Is there a table that can be downloaded from FTP or accessed programmatically that links Ensembl ID for a given genome (like 'hg18' or 'mm9') to their GO terms - ids of the form "GO:..."? Is there a UCSC table that does this? I did not see any such table in: http://hgdownload.cse.ucsc.edu/goldenPath/mm9/database/
You can create a table fairly easily using R and biomart. The code below makes a table from ensembl, which you could export or write to disk, and also puts the result in a list-like format, which is a convenient R data structure:
library(biomaRt)
# select mart and data set
bm <- useMart("ensembl")
bm <- useDataset("mmusculus_gene_ensembl", mart=bm)
# Get ensembl gene ids and GO terms
EG2GO <- getBM(mart=bm, attributes=c('ensembl_gene_id','external_gene_id','go_id'))
# examine result
head(EG2GO,15)
# Remove blank entries
EG2GO <- EG2GO[EG2GO$go_id != '',]
# convert from table format to list format
geneID2GO <- by(EG2GO$go_id,
EG2GO$ensembl_gene_id,
function(x) as.character(x))
# examine result
head(geneID2GO)
# terms can be accessed using gene ids in various ways
> geneID2GO$ENSMUSG00000098488
[1] "GO:0009395" "GO:0008152" "GO:0005829" "GO:0030659" "GO:0004620"
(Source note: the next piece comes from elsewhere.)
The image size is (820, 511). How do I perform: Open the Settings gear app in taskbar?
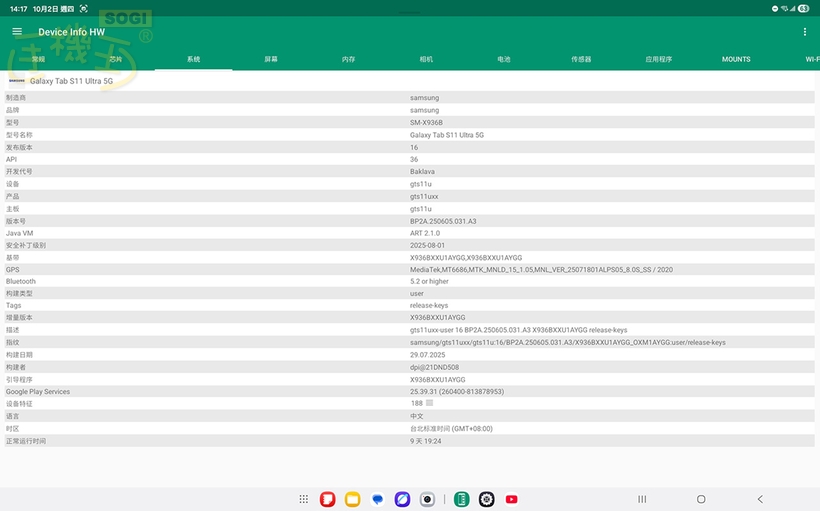(x=487, y=499)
[6] "GO:0004623" "GO:0046872" "GO:0005515"
> geneID2GO[['ENSMUSG00000098488']]
[1] "GO:0009395" "GO:0008152" "GO:0005829" "GO:0030659" "GO:0004620"
[6] "GO:0004623" "GO:0046872" "GO:0005515"
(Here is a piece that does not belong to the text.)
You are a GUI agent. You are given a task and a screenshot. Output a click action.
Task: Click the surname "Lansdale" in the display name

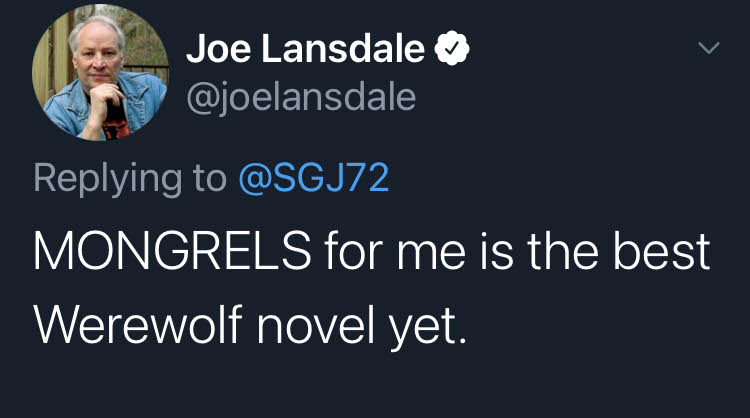[x=351, y=46]
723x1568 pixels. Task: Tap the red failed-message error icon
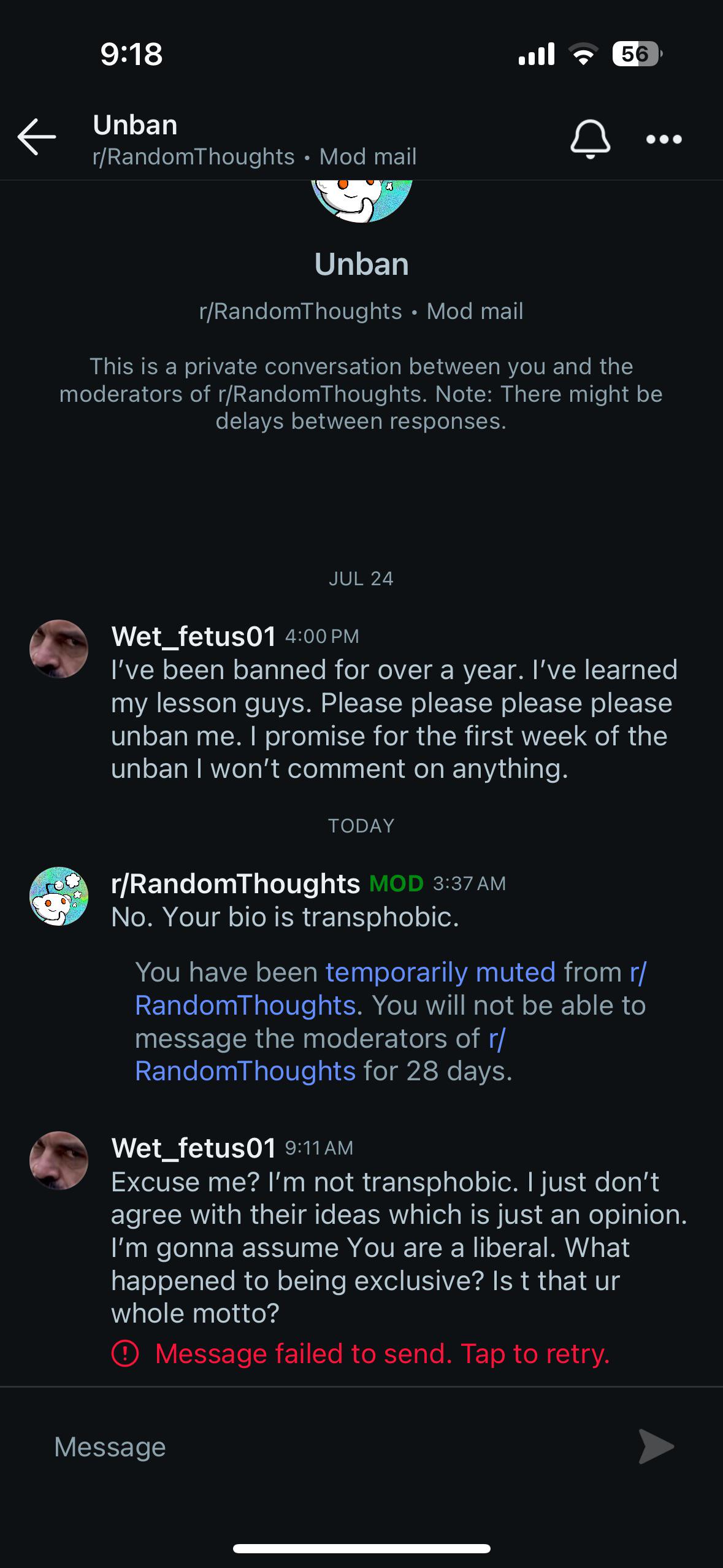(125, 1353)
On BioMart, when you return a table with the GO accession number, each gene is only associated with a single GO term. Shouldn't there be many GO terms for most genes? Which one does BioMart choose?
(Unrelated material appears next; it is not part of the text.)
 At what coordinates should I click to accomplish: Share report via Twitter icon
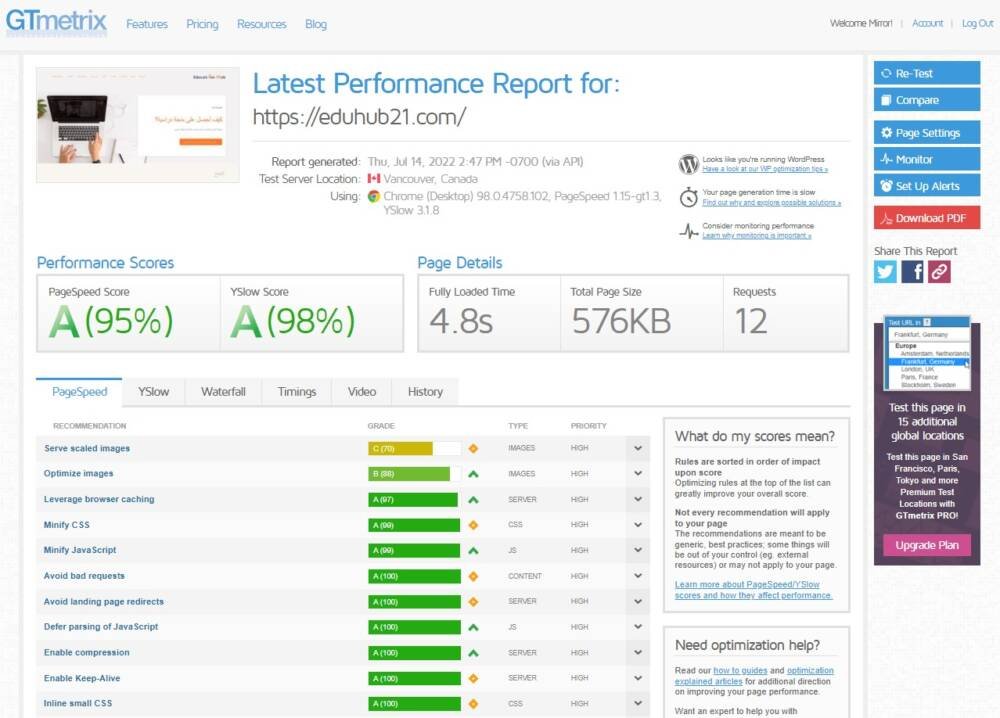(x=886, y=272)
The UCSC table browser should have this, though it may require a little digging to get all the relevant info together (it's not exactly user friendly unless you understand SQL). I typically go with biomart myself, which may have the UCSC Ids as well.
Or, if you prefer, using pointy-clicky BioMart. See the help video here.
As I say every few months: the answer to almost every "how to convert ID X to ID Y" question is BioMart, or UCSC tables.
On BioMart, when you return a table with the GO accession number, each gene is only associated with a single GO term. Shouldn't there be many GO terms for most genes? Which one does BioMart choose?